Menopausal transition alters female skeletal muscle transcriptome

Abstract

AbstractMenopause is associated with unfavorable changes in body composition. Skeletal muscle cells are targets of hormonal regulation and are affected by the interplay between coding and non-coding RNAs. Muscle transcriptome, including messenger-RNA (mRNA), long non-coding RNAs (lncRNAs) and microRNAs (miRNAs) has not previously been studied in women during the menopausal transition. Thus, we took a multi-RNA omics approach to get insight into transcriptome-wide events of menopause. Our study included baseline and follow-up muscle samples from seven early (EarlyMT) and 17 late perimenopausal (LateMT) women transitioning to early postmenopause during the study.
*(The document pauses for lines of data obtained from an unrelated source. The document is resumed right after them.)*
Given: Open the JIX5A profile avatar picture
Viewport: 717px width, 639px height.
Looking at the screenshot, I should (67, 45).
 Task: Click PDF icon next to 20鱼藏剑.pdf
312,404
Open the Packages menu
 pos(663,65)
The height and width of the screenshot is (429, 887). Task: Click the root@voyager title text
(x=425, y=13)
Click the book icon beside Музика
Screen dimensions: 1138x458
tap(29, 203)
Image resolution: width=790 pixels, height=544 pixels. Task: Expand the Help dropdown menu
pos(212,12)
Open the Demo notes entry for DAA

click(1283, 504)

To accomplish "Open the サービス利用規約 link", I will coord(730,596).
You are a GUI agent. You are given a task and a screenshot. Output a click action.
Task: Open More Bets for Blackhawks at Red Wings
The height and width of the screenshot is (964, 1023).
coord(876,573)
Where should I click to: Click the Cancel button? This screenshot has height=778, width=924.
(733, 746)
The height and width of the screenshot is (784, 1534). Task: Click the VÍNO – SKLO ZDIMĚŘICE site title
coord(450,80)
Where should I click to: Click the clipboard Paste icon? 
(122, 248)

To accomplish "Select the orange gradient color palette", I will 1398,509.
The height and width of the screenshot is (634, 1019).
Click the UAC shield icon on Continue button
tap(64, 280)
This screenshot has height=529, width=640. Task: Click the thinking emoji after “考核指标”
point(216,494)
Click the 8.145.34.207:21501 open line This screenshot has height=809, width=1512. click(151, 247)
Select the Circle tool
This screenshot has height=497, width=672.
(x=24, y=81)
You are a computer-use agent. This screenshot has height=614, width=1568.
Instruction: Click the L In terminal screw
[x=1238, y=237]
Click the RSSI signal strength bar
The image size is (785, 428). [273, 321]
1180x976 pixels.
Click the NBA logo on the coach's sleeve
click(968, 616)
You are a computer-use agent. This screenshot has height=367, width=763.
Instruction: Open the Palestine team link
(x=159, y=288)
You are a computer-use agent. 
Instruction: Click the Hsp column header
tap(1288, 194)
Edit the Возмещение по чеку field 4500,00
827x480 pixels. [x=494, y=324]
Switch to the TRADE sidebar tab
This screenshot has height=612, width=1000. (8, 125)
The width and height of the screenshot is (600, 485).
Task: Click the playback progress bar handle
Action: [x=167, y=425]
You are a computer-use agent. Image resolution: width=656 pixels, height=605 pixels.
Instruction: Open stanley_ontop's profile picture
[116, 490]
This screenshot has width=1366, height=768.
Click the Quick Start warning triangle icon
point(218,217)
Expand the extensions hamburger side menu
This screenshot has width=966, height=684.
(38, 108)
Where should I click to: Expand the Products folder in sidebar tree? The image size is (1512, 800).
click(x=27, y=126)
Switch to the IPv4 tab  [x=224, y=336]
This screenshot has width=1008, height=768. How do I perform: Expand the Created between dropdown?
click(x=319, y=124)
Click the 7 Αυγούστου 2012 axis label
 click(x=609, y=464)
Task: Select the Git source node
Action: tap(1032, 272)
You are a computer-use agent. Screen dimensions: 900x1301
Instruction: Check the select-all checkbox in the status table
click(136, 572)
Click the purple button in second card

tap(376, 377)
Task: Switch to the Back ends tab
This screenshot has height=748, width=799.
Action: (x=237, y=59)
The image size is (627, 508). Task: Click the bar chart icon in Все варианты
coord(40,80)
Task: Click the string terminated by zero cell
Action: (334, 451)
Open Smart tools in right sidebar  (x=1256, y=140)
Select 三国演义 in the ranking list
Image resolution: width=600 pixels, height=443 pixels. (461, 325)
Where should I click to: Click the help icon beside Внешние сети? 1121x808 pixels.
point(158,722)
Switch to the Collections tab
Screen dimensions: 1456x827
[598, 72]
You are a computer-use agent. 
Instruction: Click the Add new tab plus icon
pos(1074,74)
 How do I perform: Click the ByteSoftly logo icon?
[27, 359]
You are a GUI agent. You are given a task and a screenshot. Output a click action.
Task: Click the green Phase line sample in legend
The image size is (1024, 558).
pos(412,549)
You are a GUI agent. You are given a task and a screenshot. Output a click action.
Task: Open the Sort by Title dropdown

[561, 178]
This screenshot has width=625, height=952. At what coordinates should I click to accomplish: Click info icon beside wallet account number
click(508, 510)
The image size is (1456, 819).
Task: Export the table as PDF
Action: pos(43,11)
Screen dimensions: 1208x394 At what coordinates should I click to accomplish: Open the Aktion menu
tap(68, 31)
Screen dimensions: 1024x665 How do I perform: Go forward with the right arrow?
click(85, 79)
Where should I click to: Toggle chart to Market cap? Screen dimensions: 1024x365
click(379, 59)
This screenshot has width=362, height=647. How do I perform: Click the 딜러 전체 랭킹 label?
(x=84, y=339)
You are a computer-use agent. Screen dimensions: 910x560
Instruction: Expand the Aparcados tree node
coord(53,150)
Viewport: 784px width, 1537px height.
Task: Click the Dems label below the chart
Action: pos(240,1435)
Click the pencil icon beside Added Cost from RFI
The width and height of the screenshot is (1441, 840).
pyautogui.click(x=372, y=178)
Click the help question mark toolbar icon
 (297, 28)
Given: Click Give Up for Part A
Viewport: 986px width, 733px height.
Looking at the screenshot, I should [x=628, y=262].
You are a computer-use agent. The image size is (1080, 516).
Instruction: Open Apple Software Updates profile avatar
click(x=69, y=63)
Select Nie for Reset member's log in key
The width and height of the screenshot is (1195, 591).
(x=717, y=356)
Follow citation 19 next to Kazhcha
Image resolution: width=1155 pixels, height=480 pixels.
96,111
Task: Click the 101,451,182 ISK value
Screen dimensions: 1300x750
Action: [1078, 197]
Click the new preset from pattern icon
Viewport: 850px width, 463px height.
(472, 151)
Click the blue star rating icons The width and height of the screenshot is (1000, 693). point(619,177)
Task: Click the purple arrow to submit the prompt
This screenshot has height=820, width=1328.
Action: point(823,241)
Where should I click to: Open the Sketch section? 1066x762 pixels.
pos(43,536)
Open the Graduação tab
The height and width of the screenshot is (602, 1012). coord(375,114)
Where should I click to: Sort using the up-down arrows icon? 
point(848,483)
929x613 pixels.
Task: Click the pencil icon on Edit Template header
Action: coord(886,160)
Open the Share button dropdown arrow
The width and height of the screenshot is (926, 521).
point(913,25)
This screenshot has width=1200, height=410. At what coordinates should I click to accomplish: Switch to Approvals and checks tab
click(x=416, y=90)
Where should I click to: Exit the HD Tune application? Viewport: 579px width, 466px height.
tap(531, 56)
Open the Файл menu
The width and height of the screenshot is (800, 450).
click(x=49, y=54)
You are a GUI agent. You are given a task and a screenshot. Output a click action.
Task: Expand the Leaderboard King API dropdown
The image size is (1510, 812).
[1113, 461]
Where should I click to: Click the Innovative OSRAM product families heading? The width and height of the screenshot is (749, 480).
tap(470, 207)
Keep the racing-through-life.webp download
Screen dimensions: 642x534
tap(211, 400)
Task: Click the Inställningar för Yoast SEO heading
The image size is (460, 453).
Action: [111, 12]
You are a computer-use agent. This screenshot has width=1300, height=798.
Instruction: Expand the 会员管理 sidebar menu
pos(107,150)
Total RNA was sequenced and differential expression (DE) of the transcriptome was investigated. The potential gene functions were investigated with pathway analyses and protein level expression with Western Blot. We found 30 DE mRNA genes in EarlyMT and 19 in LateMT participating in pathways controlling cell death, growth, and interactions with external environment. Lack of protein level changes may indicate a specific role of the regulatory RNAs during menopause. Ten DE lncRNA transcripts were identified but did not result in DE lncRNAs genes. No DE miRNAs were found. Despite the lack of DE findings in regulatory RNAs, we identified putative regulatory networks, likely to be affected by estradiol availability. The changes in gene expression were correlated with observed changes in body composition variables, indicating muscularity and adiposity regulators to be affected by menopausal transition. In essence, the observed DE genes and their regulatory networks may offer novel mechanistic insights on factors affecting body composition during and after menopause.